SignCLIP: Connecting Text and Sign Language by Contrastive Learning
Zifan Jiang, Gerard Sant, Amit Moryossef, Mathias Müller, Rico Sennrich, Sarah Ebling
TL;DR
SignCLIP adapts CLIP-style contrastive learning to connect spoken language text with sign language videos, enabling a unified multimodal embedding space for cross-language sign interpretation. Starting from FingerCLIP as a proof of concept, the authors pretrain SignCLIP on Spreadthesign, a large multilingual sign-language dictionary, to learn a shared representation without task-specific supervision. The approach yields strong in-domain text-video retrieval and competitive few-shot/isolation SL recognition, with qualitative insights into latent space alignment and sign iconicity across languages.
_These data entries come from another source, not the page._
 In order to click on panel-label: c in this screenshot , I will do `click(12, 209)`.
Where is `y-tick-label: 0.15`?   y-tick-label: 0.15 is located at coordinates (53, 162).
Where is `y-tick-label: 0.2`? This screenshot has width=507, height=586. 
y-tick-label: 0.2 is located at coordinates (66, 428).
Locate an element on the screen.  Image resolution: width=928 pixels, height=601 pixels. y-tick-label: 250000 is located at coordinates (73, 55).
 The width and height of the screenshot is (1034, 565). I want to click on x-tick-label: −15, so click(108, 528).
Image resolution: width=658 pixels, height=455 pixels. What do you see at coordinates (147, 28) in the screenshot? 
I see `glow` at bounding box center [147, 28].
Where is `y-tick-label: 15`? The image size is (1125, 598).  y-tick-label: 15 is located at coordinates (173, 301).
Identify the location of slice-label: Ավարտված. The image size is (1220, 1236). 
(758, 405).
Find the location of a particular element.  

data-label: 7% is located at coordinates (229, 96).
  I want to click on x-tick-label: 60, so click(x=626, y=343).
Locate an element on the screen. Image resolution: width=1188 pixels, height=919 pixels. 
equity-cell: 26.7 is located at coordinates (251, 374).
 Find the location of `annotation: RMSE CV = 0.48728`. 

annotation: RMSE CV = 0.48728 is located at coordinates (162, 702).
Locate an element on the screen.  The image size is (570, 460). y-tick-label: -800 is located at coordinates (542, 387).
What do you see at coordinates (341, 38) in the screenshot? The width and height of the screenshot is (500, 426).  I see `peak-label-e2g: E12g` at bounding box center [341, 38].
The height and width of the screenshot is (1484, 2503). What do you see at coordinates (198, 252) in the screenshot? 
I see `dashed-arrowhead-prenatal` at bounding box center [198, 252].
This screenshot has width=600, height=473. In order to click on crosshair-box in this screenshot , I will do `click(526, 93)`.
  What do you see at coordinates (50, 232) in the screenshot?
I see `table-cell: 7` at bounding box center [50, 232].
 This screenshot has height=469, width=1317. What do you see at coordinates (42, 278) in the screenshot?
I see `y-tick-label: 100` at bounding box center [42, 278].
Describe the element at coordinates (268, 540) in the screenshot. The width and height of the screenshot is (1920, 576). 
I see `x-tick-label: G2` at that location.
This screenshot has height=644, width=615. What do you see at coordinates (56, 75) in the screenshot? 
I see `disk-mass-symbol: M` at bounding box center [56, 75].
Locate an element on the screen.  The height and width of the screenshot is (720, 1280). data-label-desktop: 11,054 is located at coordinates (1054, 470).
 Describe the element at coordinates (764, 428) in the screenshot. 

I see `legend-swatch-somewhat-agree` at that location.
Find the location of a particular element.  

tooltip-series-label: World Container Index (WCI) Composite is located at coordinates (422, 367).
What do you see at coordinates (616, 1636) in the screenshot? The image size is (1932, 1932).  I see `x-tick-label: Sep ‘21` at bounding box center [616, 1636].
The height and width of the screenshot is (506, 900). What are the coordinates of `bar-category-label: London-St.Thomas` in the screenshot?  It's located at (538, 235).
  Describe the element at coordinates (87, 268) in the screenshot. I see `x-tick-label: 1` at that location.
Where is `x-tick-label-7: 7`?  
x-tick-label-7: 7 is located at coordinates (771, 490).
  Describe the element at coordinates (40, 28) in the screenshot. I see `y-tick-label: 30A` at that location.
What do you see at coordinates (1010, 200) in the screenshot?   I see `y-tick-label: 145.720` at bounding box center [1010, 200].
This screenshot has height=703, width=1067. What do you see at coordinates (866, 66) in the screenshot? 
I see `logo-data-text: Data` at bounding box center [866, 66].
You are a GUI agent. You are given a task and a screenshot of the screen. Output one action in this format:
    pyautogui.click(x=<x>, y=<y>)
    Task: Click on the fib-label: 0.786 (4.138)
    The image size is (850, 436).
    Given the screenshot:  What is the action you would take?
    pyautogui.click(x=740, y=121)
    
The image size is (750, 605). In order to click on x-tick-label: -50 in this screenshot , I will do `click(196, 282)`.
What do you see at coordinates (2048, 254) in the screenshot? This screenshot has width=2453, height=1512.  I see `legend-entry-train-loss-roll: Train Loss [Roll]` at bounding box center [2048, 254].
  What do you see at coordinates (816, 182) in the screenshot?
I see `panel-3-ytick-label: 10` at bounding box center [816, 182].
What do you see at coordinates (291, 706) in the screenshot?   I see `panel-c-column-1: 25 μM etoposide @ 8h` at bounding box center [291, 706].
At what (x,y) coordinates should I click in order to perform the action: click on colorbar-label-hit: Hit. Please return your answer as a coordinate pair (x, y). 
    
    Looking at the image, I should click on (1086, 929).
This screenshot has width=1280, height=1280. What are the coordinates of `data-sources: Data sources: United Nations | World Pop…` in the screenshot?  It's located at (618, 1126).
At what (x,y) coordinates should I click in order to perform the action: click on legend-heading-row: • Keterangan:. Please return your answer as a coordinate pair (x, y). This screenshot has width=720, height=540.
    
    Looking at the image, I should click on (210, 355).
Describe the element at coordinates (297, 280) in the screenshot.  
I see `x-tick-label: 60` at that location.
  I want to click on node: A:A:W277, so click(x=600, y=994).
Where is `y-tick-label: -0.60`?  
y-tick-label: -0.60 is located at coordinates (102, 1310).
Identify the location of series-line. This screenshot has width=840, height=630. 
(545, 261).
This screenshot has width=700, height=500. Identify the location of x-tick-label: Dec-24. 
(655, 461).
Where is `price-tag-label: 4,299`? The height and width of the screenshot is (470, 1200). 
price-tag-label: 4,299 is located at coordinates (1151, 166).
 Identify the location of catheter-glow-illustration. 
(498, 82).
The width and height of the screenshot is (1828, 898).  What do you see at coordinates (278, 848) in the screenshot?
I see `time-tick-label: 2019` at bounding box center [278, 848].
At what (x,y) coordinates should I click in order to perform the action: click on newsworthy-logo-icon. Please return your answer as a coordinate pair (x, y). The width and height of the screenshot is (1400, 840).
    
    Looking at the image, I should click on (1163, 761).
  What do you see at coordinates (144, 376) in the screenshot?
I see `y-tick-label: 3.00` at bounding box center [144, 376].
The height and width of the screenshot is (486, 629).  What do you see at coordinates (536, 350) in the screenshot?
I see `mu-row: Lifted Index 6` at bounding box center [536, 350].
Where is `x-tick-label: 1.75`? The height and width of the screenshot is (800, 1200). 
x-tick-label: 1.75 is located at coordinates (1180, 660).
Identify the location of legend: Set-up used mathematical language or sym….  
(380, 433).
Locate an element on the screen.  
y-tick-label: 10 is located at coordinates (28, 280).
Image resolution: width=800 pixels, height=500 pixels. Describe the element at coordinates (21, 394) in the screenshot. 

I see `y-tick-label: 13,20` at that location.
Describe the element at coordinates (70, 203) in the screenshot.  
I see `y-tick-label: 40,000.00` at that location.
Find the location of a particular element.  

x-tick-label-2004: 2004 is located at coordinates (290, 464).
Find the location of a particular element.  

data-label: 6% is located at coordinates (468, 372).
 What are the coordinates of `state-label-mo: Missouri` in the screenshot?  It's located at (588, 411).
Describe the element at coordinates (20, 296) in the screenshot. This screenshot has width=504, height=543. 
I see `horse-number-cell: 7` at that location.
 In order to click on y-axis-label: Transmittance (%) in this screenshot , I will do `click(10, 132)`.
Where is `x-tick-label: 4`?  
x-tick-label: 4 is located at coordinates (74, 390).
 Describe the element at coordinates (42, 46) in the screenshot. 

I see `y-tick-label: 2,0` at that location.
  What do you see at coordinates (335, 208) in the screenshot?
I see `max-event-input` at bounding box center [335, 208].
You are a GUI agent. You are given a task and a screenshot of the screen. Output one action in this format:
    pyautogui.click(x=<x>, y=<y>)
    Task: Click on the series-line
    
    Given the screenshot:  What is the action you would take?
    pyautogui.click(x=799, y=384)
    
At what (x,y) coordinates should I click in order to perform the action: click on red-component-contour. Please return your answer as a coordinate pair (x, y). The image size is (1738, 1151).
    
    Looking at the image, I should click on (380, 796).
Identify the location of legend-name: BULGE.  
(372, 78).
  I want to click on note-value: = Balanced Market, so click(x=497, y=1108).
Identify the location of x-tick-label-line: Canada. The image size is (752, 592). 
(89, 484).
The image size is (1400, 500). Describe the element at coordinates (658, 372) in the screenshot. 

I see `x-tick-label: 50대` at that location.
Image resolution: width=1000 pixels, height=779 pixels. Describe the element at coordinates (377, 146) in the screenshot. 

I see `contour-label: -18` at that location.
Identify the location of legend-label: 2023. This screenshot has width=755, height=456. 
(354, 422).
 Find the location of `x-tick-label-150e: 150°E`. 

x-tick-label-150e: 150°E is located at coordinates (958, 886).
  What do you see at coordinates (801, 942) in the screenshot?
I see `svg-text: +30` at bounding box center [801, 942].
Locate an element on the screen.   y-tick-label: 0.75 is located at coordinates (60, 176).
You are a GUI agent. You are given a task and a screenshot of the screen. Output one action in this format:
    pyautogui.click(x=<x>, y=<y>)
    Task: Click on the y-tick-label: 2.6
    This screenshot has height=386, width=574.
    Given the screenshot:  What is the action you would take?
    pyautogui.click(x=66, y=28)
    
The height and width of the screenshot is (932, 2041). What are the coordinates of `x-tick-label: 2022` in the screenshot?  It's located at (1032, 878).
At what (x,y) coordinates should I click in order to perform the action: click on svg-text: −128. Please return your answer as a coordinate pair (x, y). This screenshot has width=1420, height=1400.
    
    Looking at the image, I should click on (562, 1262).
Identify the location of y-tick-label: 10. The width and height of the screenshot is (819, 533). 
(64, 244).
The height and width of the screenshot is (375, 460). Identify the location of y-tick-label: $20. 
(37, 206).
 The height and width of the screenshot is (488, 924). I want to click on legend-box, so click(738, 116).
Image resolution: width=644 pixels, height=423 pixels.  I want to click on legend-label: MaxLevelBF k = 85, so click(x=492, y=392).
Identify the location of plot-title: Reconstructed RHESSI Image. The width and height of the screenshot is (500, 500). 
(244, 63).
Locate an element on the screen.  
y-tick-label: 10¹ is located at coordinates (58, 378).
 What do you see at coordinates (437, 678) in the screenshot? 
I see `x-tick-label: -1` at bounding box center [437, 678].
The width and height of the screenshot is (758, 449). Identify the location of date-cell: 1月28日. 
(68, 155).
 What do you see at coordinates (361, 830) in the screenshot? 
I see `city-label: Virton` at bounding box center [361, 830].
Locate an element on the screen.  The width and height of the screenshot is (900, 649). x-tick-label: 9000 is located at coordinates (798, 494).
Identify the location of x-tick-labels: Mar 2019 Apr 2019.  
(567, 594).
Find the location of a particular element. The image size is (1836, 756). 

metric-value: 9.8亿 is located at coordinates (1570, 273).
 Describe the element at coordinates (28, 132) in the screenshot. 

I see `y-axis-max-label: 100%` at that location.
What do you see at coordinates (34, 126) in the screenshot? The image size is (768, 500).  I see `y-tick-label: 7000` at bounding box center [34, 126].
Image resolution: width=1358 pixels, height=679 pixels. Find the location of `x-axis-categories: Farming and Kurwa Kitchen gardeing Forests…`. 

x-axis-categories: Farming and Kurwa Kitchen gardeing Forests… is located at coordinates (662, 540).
While out-of-domain zero-shot transfer remains challenging, the work demonstrates the viability of large-scale, multilingual sign-language pretraining and highlights a path toward more generalizable sign-language processing through cross-lingual transfer and future scaling.
Abstract
We present SignCLIP, which re-purposes CLIP (Contrastive Language-Image Pretraining) to project spoken language text and sign language videos, two classes of natural languages of distinct modalities, into the same space. SignCLIP is an efficient method of learning useful visual representations for sign language processing from large-scale, multilingual video-text pairs, without directly optimizing for a specific task or sign language which is often of limited size. We pretrain SignCLIP on Spreadthesign, a prominent sign language dictionary consisting of ~500 thousand video clips in up to 44 sign languages, and evaluate it with various downstream datasets. SignCLIP discerns in-domain signing with notable text-to-video/video-to-text retrieval accuracy. It also performs competitively for out-of-domain downstream tasks such as isolated sign language recognition upon essential few-shot prompting or fine-tuning. We analyze the latent space formed by the spoken language text and sign language poses, which provides additional linguistic insights. Our code and models are openly available.